Quels sont les faits à l’origine de l’affaire ?
Majdi Nema, alia Islam Alloush, ancien dirigeant du groupe Jaysh al-Islam (« L’armée de l’Islam »), a été arrêté le 29 janvier 2020 à Marseille, puis mis en examen par le Pôle crimes contre l’humanité du Tribunal judiciaire de Paris pour crimes de guerre, tortures et disparitions forcées, et complicité de ces crimes. Il a été placé en détention provisoire.
Cette arrestation marquait le début de la première information judiciaire portant sur les crimes commis en Syrie par le groupe rebelle islamiste. Principalement actif dans la Ghouta orientale, située dans la banlieue de Damas, Jaysh al-Islam a été régulièrement accusé de commettre des crimes internationaux contre les populations civiles ayant vécu sous son joug à partir de 2013 et jusqu’en 2018.
Plusieurs rapports ainsi que de nombreux témoignages concordants font ainsi état de crimes imputables au groupe, tels que le recours systématique à la torture dans les prisons, la pratique d’exécutions extra-judiciaires, de disparitions forcées, la perpétration d’attaques contre la population civile et l’utilisation de celle-ci comme boucliers humains.

_Consigne 1_
D'après le texte sur l'affaire Majdi Nema, dans quelle ville Majdi Nema a-t-il été arrêté le 29 janvier 2020 ?
_Consigne 2_
Restituez mot pour mot le passage du texte sur l'affaire Majdi Nema situé entre « Cette arrestation marquait » et « et jusqu’en 2018. », ces deux bornes comprises.

_Relevé des données_
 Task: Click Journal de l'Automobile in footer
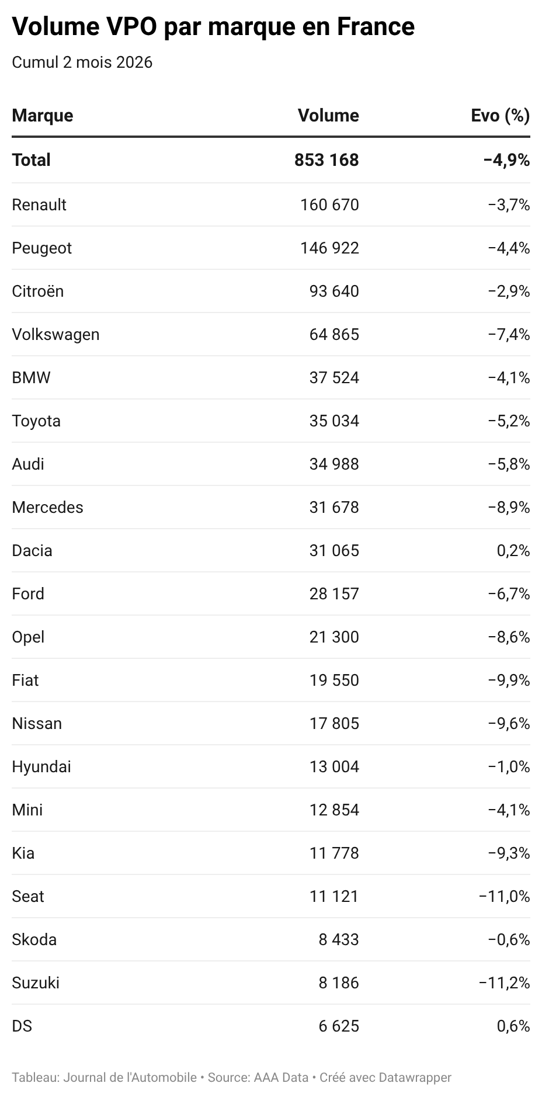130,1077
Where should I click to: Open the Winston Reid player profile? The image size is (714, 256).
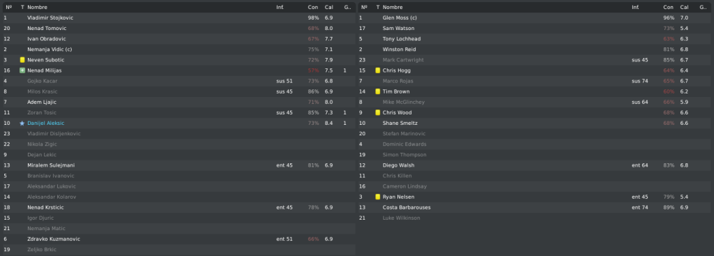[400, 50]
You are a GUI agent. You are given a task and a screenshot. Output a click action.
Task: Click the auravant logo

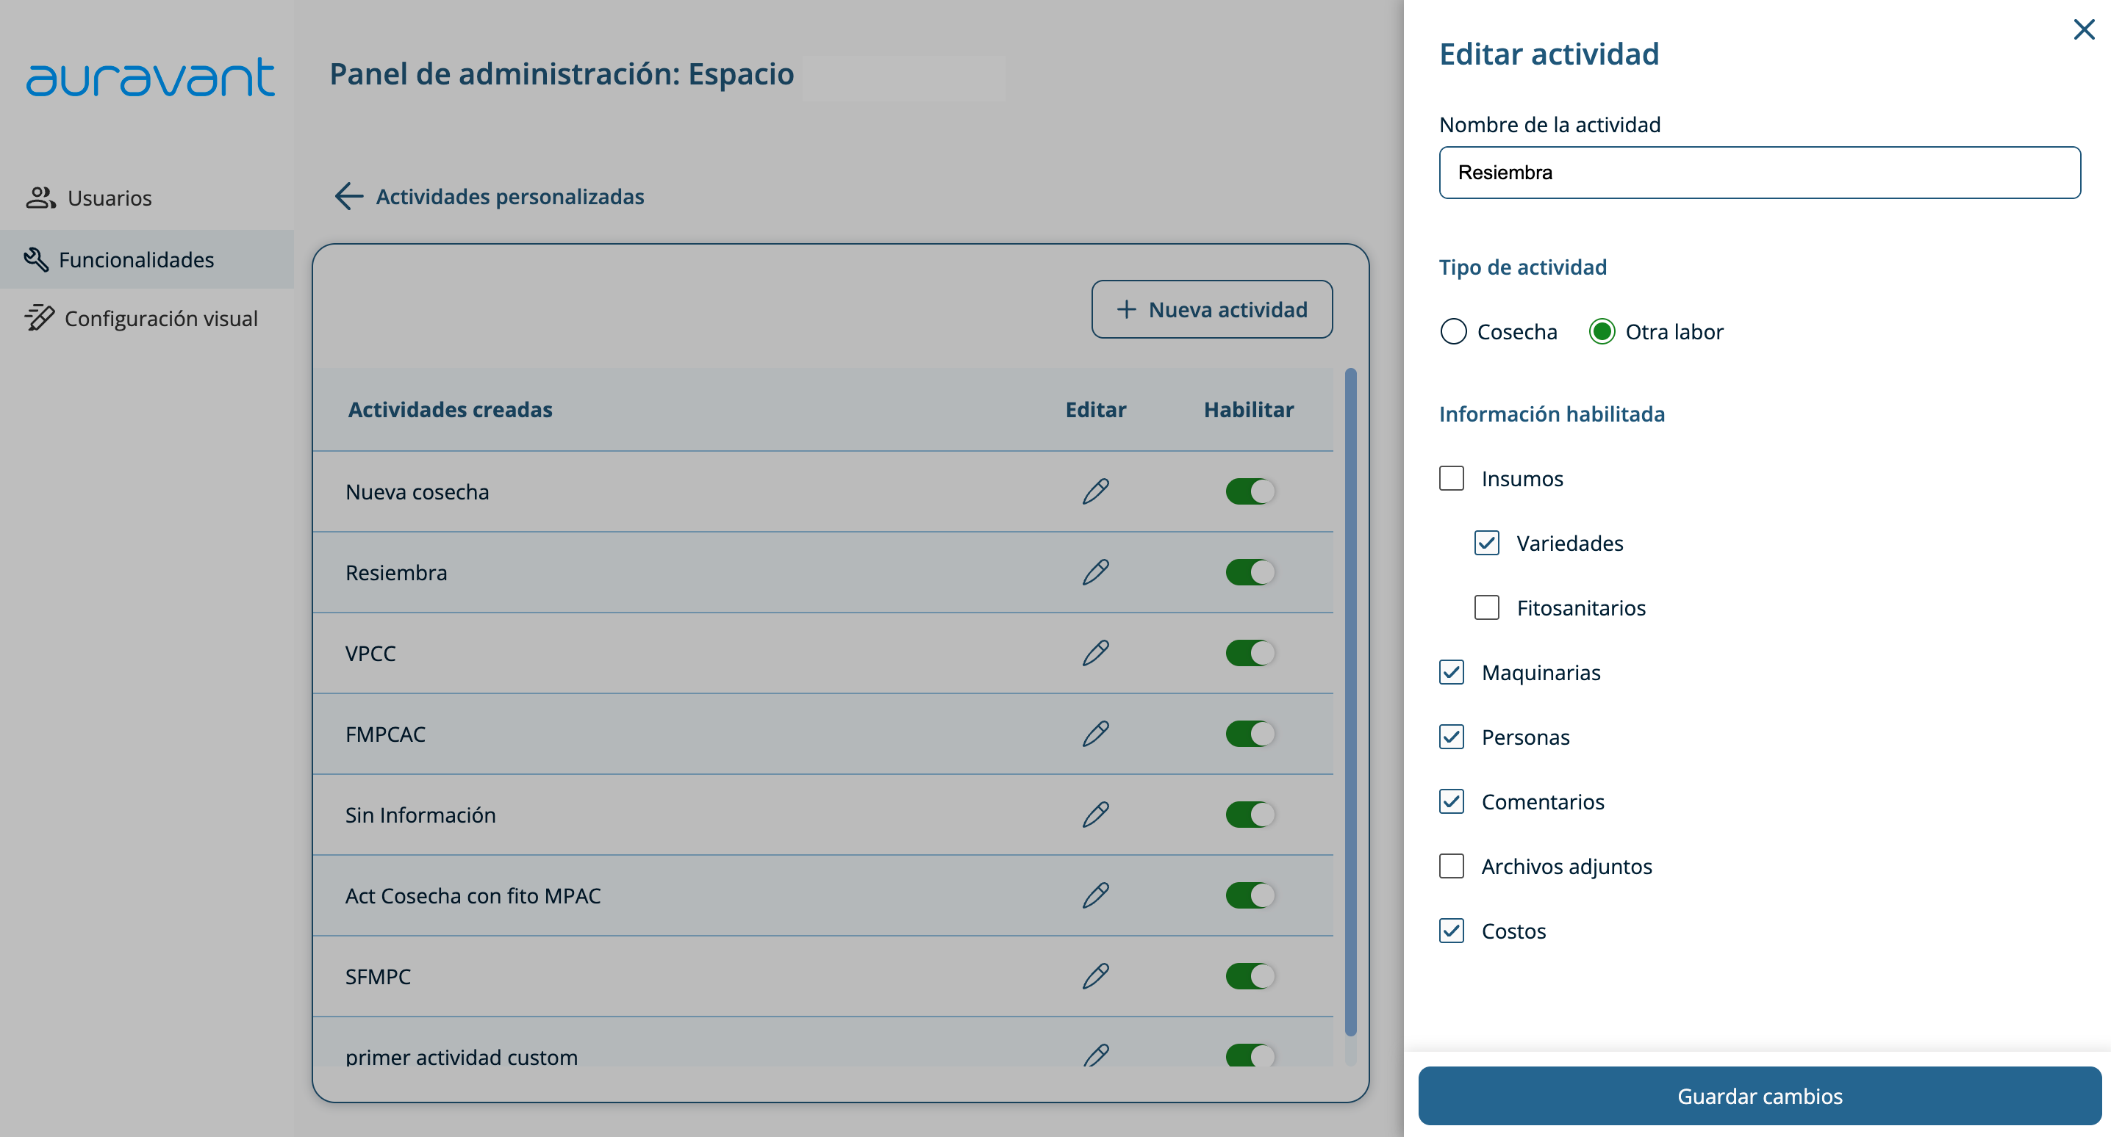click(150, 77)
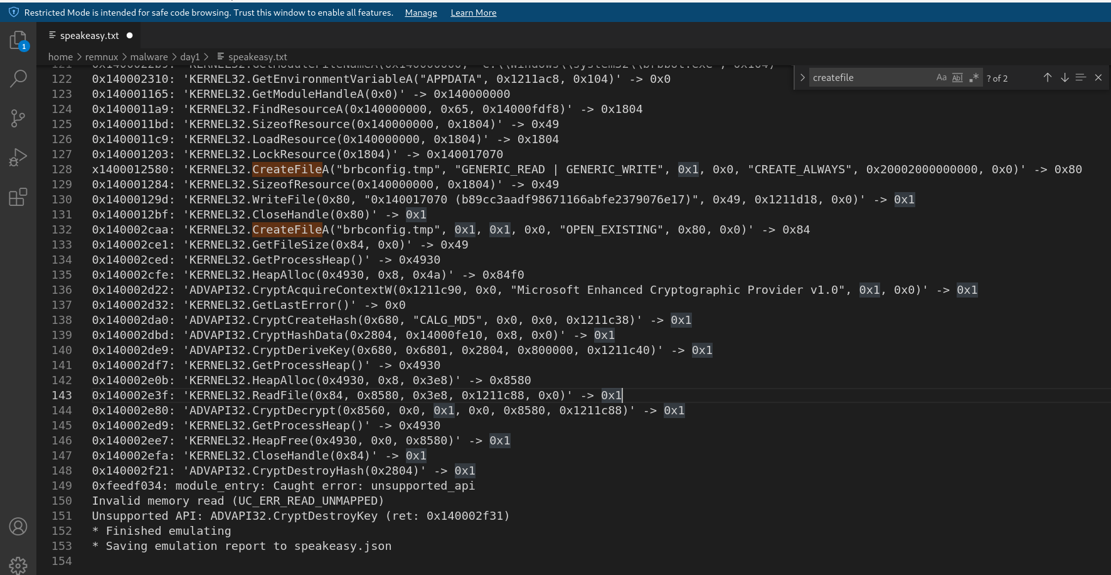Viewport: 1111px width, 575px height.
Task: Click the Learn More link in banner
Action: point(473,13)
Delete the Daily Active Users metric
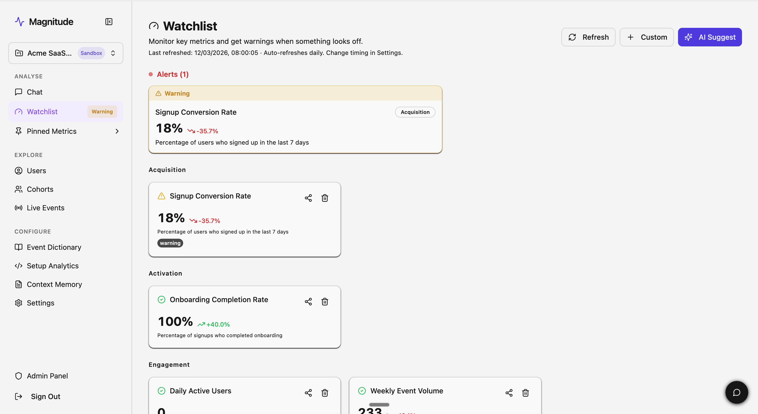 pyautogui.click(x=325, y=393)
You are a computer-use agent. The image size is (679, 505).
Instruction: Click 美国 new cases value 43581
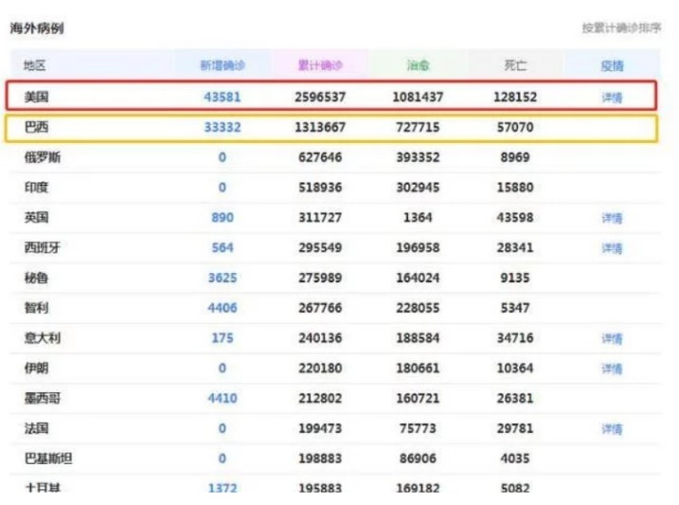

_Réponse rédigée 1_
Il a été arrêté à Marseille.

_Réponse rédigée 2_
Cette arrestation marquait le début de la première information judiciaire portant sur les crimes commis en Syrie par le groupe rebelle islamiste. Principalement actif dans la Ghouta orientale, située dans la banlieue de Damas, Jaysh al-Islam a été régulièrement accusé de commettre des crimes internationaux contre les populations civiles ayant vécu sous son joug à partir de 2013 et jusqu’en 2018.